Greater Protection Against Transnational Repression

The EU and European governments need to adopt a stronger stance for protecting relocated civic actors from transnational repression, including by following the recommendations of international civil society, the Office of the United Nations High Commissioner for Human Rights, and the G7Canada and the United Kingdom have been at the forefront of recognising and taking steps to address transnational repression, even if implementation has sometimes been slow. In 2025, the United Kingdom imposed sanctions on Chinese and Thai officials for acts of transnational repression.

A more protective approach must include stronger identification of, and warnings about, actors from repressive states operating in host countries, as well as personal safety measures for activists at risk. It must also include more engagement with not only relocated civic actors but also wider diasporas. The digital security of relocated civic actors – accounting for their specific needs – should be included in any policy to defend against hostile foreign actors’ threats to domestic political and civic actors, as there is considerable overlap between such threats and transnational repression.

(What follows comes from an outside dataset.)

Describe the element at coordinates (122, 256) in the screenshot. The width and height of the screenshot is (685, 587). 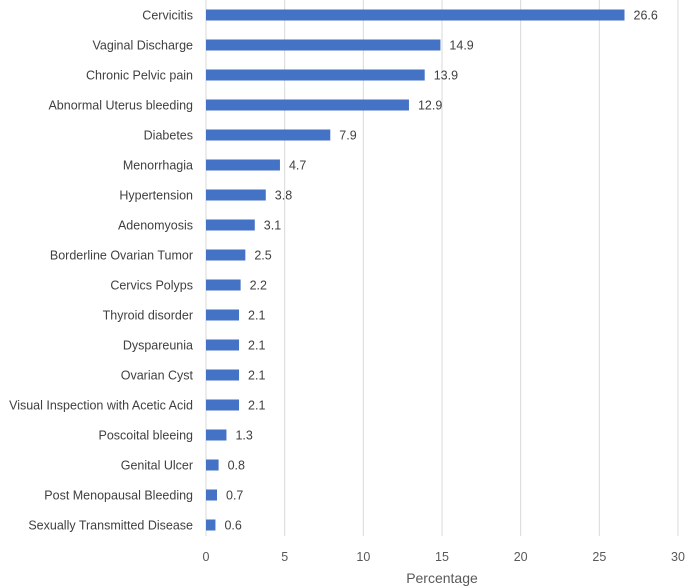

European governments need to provide relocated civic actors with legal protections against repressive regimes’ abuses of domestic and international law. Law enforcement, national security, and migration officials should receive guidance and training about the weaponisation of extradition requests, Interpol notices, and financial-integrity rules against activists, for example. It is also important to address repressive regimes’ attempts to curtail their nationals’ cross-border mobility through measures such as requiring them to return to renew their passport and other forms of identification.

Conclusion

Debates about supporting relocated civic actors are taking place in a context of strong budgetary constraints across Europe and elsewhere and calls for resources to support democracy face strong fiscal and political headwinds. What is more, the dismantling in 2025 of US democracy-support infrastructure, including programmes that helped activists to relocate, has had a catastrophic impact worldwide, with many CSOs facing or succumbing to existential financial threats. This makes the burden much heavier for other international actors. What is more, there is a growing debate within civil society globally as to whether the traditional donor-reliant funding model has reached its limits.

Against this backdrop, this may seem to be an inauspicious moment to advocate elevating a neglected area of democracy support. Yet globally, many indicators of authoritarianism and repression of democratic civil society are flashing red, which strongly suggests that the phenomenon of relocated civic actors will grow. Therefore, the issue cannot be avoided, especially in a moment that calls for rethinking established models of civil society support.

 

This paper was first published as a chapter in New Approaches to Defending Global Civil Society, edited by Richard Youngs and Elene Panchulidze (European Democracy Hub, February 2026). The text has been slightly updated in one place to reflect the fact that the Lifeline: Embattled Civil Society Organizations Assistance Fund shut down since the paper was written.

 

The views expressed herein are those solely of the author(s). GMF as an institution does not take positions.